Do Christians Need Corrective Lenses When Looking In The Mirror?

Alan Noble (click here for very brief bio) recently wrote an opinion piece for Christianity Today that claimed that America needs to elect a Christian President in these Post Christian times (click here for the article). What spurred him into writing this piece was an article written by Jennifer Hecht on why our nation might need a president like Bernie Sanders (click here for that article). Hecht's assertion is based on Sanders' lack of formal religious belief as opposed to the other candidates all of whom have formal Christian ties and thus an assumed impartiality due to that lack of formal religious association.

Noble questions the wisdom of Hecht's claims in the light of today's issues such as abortion and same-sex marriage. He also brings up our nation's tendency to elect Christians as Presidents.  In the end, Noble recognizes that we live in a divided Post Christian nation and that we need a leader who can bridge the gaps between the groups so as to protect each group's liberties and concerns. Oddly enough, some of the groups he mentions here with us Christians are those whom we have persecuted at least now and then: the LGBTQ community, immigrants, Muslims, Blacks, poor Whites, the police, and others.

Why, according to Noble, does our nation need a Christian President when Christianity's influence is dying? According to Noble, it is because we now know what it is like to be marginalized, or a "challenged" group. And because of our new place in society, we are the best hope for providing a leader who can be empathetic to all the other groups that are struggling.

The problem is that neither history nor current events supports Noble's claim that Christianity produces the empathy and patience needed to bring marginalized and antagonistic groups together. In fact, whether Christianity is now a marginalized group is very debatable seeing that it has had a privileged place in this nation since Europeans landed on this continent. We relgiously conservative, White Christians have been active in marginalizing others based on race, gender, religion, and now sexual orientation and identification. We have been the leaders in putting those who are different in their places. Yet now that we no longer have the pull to control society's mores and marginalize others, we see ourselves as being marginalized and thus can immediately be empathetic to the others.

If we think of the current support for and efforts of Christians to pass the new religious freedom laws that allow Christians to discriminate against same-sex weddings and those in the LGBT community in various ways, how can Noble believe what he is writing let alone trying to convince others of his point?

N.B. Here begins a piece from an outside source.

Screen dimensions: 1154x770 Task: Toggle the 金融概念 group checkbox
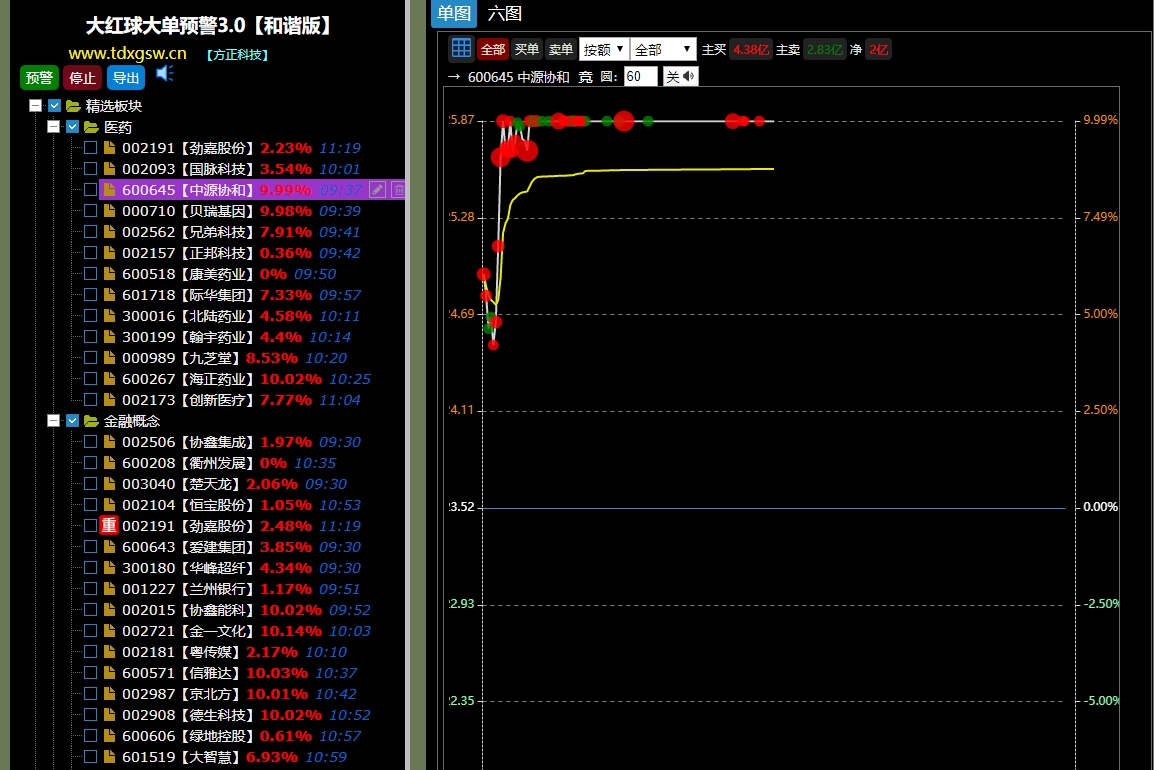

Calling us religiously conservative Christians a "challenged" group in society simply because society's sexual mores have publicly switched away from our sexual morals indicates a desire to magnify our loss of prestige and privilege in controlling society. But how does that put us Christians on the fringe of society? The next claim that the nation needs us to provide for them a Christian for the office of President shows another kind of inflation  only this one is on our sense of our own importance to others. Some might call the latter magnification a mild case of having delusions of grandeur.

We Christians in America have spent centuries trying to control society while not caring about the multitudes we have hurt or neglected on the way. American Christianity started very much as a White man's religion. Yes, Blacks were brought to Christ, but our religion's teachings here still favored the White race for such a long time if it still doesn't. We have been cold and merciless to the LGBT community. And we have, from the beginning, proclaimed ourselves as the 'city on the hill.' So in a sense, inflating our losses and our remaining importance to others can simply be described as the same-old, same-old as when we were in charge.

Noble's article here indicates that some of us religiously conservative Christians have lost touch with social reality. And the reason for that lack of connection is that we feel the need to have a more important role in society than any of the ones we fell into. Certainly not all Christians share this lack of awareness of our real place in society.But this article he wrote was posted in the Christianity Today's website proves that Noble is not alone in his delusional understanding of our place in society.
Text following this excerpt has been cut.